* **Fragmentos de datos**
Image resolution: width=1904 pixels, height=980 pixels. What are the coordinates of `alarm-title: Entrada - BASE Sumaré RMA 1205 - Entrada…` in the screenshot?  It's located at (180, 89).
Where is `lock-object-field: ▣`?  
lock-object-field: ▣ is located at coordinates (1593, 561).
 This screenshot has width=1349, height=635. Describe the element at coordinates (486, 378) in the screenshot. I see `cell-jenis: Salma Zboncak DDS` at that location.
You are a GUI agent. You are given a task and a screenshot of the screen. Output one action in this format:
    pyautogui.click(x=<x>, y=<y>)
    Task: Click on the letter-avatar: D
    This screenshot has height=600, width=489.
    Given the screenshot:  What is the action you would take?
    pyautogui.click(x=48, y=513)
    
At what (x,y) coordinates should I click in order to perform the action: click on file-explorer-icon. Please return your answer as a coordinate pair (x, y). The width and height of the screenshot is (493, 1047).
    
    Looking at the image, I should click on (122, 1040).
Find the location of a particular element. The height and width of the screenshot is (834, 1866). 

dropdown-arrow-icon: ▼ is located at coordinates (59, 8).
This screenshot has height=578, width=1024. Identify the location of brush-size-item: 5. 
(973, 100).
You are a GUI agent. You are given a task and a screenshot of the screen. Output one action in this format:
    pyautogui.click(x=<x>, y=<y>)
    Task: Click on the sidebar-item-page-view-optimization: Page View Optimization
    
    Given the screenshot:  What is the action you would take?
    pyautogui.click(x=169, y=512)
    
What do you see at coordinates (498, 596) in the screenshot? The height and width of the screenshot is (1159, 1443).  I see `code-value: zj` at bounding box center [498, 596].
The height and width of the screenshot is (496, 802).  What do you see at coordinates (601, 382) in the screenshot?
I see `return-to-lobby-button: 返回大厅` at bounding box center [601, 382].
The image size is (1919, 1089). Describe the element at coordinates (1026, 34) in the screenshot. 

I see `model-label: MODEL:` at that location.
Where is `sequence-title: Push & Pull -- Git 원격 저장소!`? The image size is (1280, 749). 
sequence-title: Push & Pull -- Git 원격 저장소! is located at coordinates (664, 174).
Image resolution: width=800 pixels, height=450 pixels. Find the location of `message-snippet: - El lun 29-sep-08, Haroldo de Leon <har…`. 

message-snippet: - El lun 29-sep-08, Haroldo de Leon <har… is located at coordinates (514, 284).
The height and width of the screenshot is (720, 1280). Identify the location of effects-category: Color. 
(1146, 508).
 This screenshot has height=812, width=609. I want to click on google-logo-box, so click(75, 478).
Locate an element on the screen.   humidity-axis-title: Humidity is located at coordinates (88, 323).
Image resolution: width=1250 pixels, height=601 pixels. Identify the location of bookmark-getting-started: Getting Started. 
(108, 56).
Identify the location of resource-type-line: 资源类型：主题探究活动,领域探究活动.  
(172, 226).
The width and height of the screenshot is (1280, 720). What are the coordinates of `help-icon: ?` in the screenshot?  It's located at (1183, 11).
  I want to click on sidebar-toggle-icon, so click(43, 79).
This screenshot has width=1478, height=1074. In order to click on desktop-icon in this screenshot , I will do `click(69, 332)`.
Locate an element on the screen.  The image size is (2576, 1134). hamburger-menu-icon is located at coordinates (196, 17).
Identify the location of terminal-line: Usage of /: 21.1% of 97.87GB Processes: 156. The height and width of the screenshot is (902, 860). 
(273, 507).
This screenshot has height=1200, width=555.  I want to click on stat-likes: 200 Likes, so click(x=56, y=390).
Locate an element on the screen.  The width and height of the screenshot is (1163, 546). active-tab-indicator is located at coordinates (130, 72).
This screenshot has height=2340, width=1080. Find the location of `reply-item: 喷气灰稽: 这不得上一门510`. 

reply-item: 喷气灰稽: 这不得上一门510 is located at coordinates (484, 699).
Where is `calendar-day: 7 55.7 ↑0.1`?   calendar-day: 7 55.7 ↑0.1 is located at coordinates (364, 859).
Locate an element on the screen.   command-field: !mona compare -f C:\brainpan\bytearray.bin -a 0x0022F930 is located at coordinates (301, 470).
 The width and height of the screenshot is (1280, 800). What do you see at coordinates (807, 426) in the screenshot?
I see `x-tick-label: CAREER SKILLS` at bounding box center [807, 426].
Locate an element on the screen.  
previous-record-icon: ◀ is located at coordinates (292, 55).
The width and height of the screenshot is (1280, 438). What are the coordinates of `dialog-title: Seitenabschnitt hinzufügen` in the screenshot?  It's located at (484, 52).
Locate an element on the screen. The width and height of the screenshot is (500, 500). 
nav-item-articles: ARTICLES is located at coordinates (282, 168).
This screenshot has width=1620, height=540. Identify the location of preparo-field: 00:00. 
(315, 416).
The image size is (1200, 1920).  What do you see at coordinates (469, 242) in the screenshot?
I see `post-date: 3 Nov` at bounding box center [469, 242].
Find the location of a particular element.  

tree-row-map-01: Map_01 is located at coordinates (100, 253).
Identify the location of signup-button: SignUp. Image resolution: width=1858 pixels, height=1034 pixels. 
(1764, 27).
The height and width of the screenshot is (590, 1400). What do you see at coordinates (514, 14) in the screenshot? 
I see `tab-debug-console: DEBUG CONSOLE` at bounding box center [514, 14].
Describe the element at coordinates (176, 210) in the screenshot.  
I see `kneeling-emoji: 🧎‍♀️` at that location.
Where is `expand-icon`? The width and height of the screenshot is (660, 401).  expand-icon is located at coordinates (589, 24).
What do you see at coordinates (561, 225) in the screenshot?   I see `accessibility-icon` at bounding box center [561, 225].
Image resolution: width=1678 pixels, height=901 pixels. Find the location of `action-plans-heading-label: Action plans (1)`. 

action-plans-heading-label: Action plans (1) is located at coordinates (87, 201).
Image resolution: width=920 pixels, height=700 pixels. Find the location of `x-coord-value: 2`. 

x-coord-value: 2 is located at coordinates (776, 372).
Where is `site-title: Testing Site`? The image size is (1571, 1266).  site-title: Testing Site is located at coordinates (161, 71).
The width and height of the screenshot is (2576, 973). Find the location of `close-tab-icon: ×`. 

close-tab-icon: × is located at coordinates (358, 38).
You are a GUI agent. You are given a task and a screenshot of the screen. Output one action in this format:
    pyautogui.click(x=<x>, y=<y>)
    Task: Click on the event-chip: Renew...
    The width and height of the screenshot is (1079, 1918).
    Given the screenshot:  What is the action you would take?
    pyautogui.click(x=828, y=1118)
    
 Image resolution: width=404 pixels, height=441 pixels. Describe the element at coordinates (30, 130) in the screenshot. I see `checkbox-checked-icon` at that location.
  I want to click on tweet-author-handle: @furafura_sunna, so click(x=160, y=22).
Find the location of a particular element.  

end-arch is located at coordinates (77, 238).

* **Objetivo del ejercicio**
Reformula como CSV de dos columnas, enunciado y respuesta, los ítems comprendidos desde la línea con "This screenshot has height=2340, width=1080." hasta la línea con "coordinates (364, 859).", ambas incluidas. Genera una fila por ítem, con cada campo entre comillas y los saltos de línea convertidos en espacios.

* **Respuesta final**
enunciado,respuesta
"This screenshot has height=2340, width=1080. Find the location of `reply-item: 喷气灰稽: 这不得上一门510`.","reply-item: 喷气灰稽: 这不得上一门510 is located at coordinates (484, 699)."
"Where is `calendar-day: 7 55.7 ↑0.1`?","calendar-day: 7 55.7 ↑0.1 is located at coordinates (364, 859)."